## What you will do
Everything from the line containing "This screenshot has width=800, height=600." through the line containing "The height and width of the screenshot is (818, 809)." should be repeated exactly, and nothing else from the data.
Start of Supplied data
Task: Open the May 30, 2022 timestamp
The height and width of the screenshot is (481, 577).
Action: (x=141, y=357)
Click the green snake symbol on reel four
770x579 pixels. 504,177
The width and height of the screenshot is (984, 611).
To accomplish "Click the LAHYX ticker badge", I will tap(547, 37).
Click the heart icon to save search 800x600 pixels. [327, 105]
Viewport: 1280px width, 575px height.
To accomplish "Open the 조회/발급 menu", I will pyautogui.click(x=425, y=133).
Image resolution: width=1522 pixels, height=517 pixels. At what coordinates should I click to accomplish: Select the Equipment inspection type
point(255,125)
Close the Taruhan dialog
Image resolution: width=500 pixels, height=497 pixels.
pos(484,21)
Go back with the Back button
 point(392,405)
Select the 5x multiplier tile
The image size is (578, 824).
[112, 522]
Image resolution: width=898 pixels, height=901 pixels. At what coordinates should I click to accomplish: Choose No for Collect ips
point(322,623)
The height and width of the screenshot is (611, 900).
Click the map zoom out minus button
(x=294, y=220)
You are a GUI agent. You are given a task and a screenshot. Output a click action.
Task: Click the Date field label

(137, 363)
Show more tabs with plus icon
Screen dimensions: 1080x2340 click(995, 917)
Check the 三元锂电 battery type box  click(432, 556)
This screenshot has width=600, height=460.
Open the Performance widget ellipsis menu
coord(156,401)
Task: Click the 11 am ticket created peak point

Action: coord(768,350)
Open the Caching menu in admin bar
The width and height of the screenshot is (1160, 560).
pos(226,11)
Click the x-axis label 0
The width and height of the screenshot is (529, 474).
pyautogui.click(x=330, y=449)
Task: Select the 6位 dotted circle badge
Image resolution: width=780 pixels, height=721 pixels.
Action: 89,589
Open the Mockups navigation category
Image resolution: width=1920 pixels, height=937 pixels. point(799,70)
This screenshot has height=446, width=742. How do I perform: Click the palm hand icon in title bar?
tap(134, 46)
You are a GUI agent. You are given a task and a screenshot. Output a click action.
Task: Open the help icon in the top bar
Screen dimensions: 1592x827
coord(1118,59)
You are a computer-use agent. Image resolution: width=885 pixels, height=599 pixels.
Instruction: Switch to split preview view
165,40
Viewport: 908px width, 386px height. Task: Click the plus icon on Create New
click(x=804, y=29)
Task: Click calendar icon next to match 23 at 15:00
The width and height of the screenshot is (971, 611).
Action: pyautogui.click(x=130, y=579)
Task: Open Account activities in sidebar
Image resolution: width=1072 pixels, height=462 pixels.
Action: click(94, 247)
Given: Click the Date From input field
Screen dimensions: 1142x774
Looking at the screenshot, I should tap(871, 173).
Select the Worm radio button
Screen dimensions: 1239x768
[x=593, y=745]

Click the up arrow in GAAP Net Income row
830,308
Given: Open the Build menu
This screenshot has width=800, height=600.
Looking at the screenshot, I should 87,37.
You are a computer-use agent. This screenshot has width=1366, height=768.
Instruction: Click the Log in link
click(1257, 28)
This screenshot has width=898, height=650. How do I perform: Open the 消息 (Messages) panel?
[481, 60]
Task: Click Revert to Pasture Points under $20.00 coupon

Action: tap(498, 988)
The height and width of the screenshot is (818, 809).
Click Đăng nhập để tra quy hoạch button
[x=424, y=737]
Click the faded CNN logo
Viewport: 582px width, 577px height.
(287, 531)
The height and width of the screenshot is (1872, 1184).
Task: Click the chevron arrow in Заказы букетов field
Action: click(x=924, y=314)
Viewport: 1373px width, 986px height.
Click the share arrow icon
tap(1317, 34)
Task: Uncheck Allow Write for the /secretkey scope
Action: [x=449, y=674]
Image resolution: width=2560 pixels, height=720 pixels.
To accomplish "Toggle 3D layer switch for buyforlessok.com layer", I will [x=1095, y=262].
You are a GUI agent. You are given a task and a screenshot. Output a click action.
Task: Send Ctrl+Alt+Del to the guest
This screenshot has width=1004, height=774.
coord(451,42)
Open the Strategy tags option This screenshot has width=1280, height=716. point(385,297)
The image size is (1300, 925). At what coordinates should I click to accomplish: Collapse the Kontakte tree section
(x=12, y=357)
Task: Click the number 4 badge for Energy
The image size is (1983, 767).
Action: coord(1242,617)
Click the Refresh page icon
End of Supplied data
## Answer to this exercise
This screenshot has width=800, height=600.
Looking at the screenshot, I should 87,37.
You are a computer-use agent. This screenshot has width=1366, height=768.
Instruction: Click the Log in link
click(1257, 28)
This screenshot has width=898, height=650. How do I perform: Open the 消息 (Messages) panel?
[481, 60]
Task: Click Revert to Pasture Points under $20.00 coupon

Action: tap(498, 988)
The height and width of the screenshot is (818, 809).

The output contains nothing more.